I read Ecclesiastes 3:1-8 because it provides us with a guide on life’s issues. I am happy to share with you what God imparted to me. This is my testimony. In my state of feeling lost, I discovered I was guilty of preparing for gloom and doom. God reminded me to be careful of how I handled the holidays. People can easily get caught up in the trap of “wrong expectation.” So what is wrong expectation? It is expecting a negative outcome to your beliefs. During the holiday season, many people consciously and unconsciously are preparing to be sad and heavy. Don’t expect and welcome the anxiety. Don’t expect and welcome the depression. I heard the voice of my Living God say; this is not my will concerning you.
He further instructed me to guard my heart and mind because unchecked sadness and grief can lead to becoming necromantic or an obsession with death. Even to the point, some hopeless souls will entertain suicide.
The Healing Process
No, there is not a cookie-cutter model for the grief process. Like anything else, we can approach grieving in a healthy or unhealthy manner. The choice is ours and ours alone. Everyone’s experience is not the same. I say to you, do not be ashamed of contacting grief support. You must be willing to complete the grief process because your healing is attached to it.
God never promised us that our process would be painless or tearless. What God promised is weeping may endure for a night, but joy cometh in the morning. Stand on His word. Stand on His promise. Your help is not on the way. Your help is already here!
This holiday season, I decided to turn to my mother’s favorite songs, photographs, her pearls of wisdom, and recipes. The aroma and sounds of the holidays dance in my mind. Today, I can smell Mom’s dressing, fried catfish, roast, greens, and pound cakes. She was an exceptional cook, and her menus were inexhaustible. One of my favorite meals was her fried pork chops, cornbread, and black-eyed peas. Oh, the joy that filled my belly! Mom would sprinkle raw onions on top of the peas, and it was on! This meal would make you put the table silverware down and use your God-given utensils.
Through celebrating our mother’s life, I am keeping her legacy alive. How and why mom died is no longer my point of focus. My focus is on how she lived her extraordinary life. This gives me pause to celebrate her during this holiday season. In my spirit, I could hear my mother’s sweet voice saying Cat, I don’t want my kids to be sad. Enjoy the holidays but enjoy life! This is what I want for y’all.

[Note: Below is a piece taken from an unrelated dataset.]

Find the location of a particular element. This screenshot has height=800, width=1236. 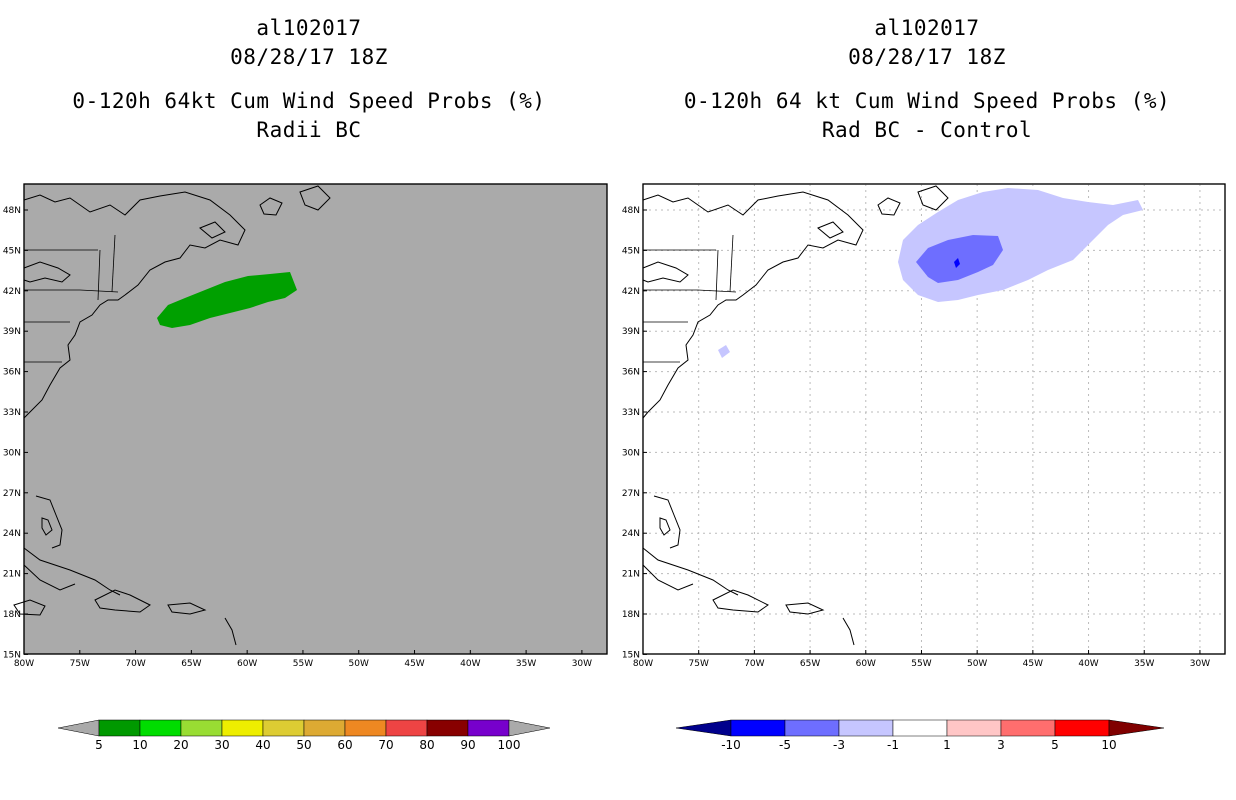

legend-label: 60 is located at coordinates (344, 745).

Yes, I miss her, and the tears yet slip from the corners of my eyes. But, I know I will be okay because God promised me in Jeremiah 31:13: For I will turn their mourning into joy and will comfort them and give them joy for their sorrow.
Mom left us with an awesome and prolific legacy. This is far more valuable than gold or bitcoin. I have enough warm memories to last me until I see her again in glory. In the voice of the Bolton brothers, I’m so glad my mama raised me on cornbread and black-eyed peas.